Toda la vida viéndolo por la tele. Uno llegó a pensar que eso era un deporte más profesional, alejado del show que supone el fútbol por estos lares o el baloncesto y el jockey sobre hielo al otro lado del Atlántico. No me interpreten mal. Los tenistas no se pegan raquetazos mientras el juez de línea intenta separarlos. En este caso el espectáculo del tenis reside totalmente en el público y es en extremo parecido al juego de las sillas. Sí, aquel al que jugábamos en el colegio. Ese en el que te ponen música y empiezas a dar vueltas a un grupo de sillas hasta que el silencio te hace salir corriendo hacia la más cercana con el culo en pompa para ponerlo en su sitio antes que nadie. La diferencia es que en el tenis nadie se queda sin asiento y los que se llevan un palmo de narices son los jugadores. Es cierto que todos apreciamos a Rafa Nadal como si fuera de la familia y que le animamos por encima de todo incluso en partidos en los que ni siquiera está presente. Pero de ahí a perder el respeto al resto de los jugadores va un largo trecho. O debería.

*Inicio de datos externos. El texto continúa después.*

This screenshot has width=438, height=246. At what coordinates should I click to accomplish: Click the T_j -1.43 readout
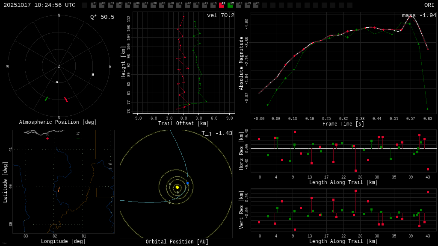pos(217,133)

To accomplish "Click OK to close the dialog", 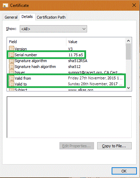I will coord(124,171).
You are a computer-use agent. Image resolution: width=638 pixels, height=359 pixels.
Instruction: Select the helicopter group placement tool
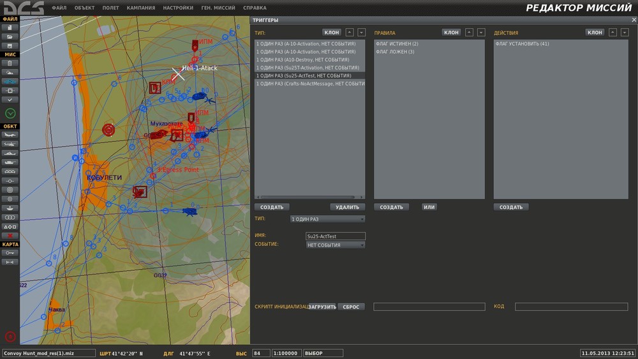pos(10,144)
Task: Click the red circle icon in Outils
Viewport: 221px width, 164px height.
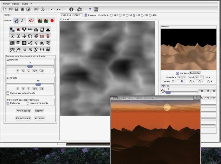Action: (x=52, y=21)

En la final del Masters Series Simon y Murray empezaron a jugar el primer set ante un Arena vacío. En las gradas filas enteras sin público, y en la zona de palcos ni una sola cabeza moviéndose al ritmo cadencial de la bola. Y es que cuando te invitan a comer en el stand de una marca pija qué más da que el juego empiece a las cuatro, tú llegas cuando quieres que para eso estás en un palco (sobre todo si en el medio partido que te vas a perder no está Rafa Nadal). Llega el segundo descanso y la música empieza a sonar. Las puertas a las gradas se abren y empieza a entrar un tropel de gente; más de la que puede acomodarse en los breves minutos en los que los jugadores recuperan sus fuerzas. La organización les pide que ocupen sus asientos para que esos dos señores puedan disputarse su cheque de muchísimos euros sin interrupciones. Pero al público le da igual.
Los que han pagado poquito por el asiento se dan más prisa en buscarlo pero los que se sientan en la zona roja (porque si hay un sitio donde las clases sociales se distingan hasta con colores ese es el Madrid Arena) tienen muy claro que esos bufones de ropa deportiva están aquí para entretenerles y que el cliente siempre lleva la razón. Y los mejores tenistas del mundo tienen que esperar pacientemente a que la señora rubia del jersey en los hombros quiera posar su trasero en el palco. A todo esto los músicos ya se callaron hace varios minutos. Esos músicos que, se supone, tocan durante los descansos para amenizar el hecho de que no haya nadie en la pista pero que en realidad lo hacen para poner en marcha el juego de las sillas. Porque si las gradas se llenan hasta los topes después del segundo descanso en los demás, cada vez que se oye la orquesta, la gente sale despavorida de sus asientos para comprar cocacolas y volver a ellos de nuevo antes de que se haga el silencio como si de un patio de colegio se tratara.
El partido ya lo vieron ustedes desde casa. Lento y sin demasiada tensión hasta el tie break. Hubo un momento en el alguien gritó vamos, Rafa y todo el mundo (excepto los jugadores) soltó una carcajada; la segunda vez ya no tuvo gracia para nadie. ¿Lo más impresionante? El chavalín escocés de unos siete años que a mi lado vivió todo el partido con el corazón en un puño, aplaudiendo cada punto de su favorito y sin abrir la boca ni moverse de su asiento en hora y media, para él, de tensión, fue lo más digno de admirar.
Pero para impresión la que da ver al fotógrafo que se sube a lo más alto del estadio con un arnés y una cámara para hacer un par de fotos a vista de pájaro. Y es que, con todos mis respetos hacia los finalistas, a un partido sin Rafa, en España, no se le saca partido.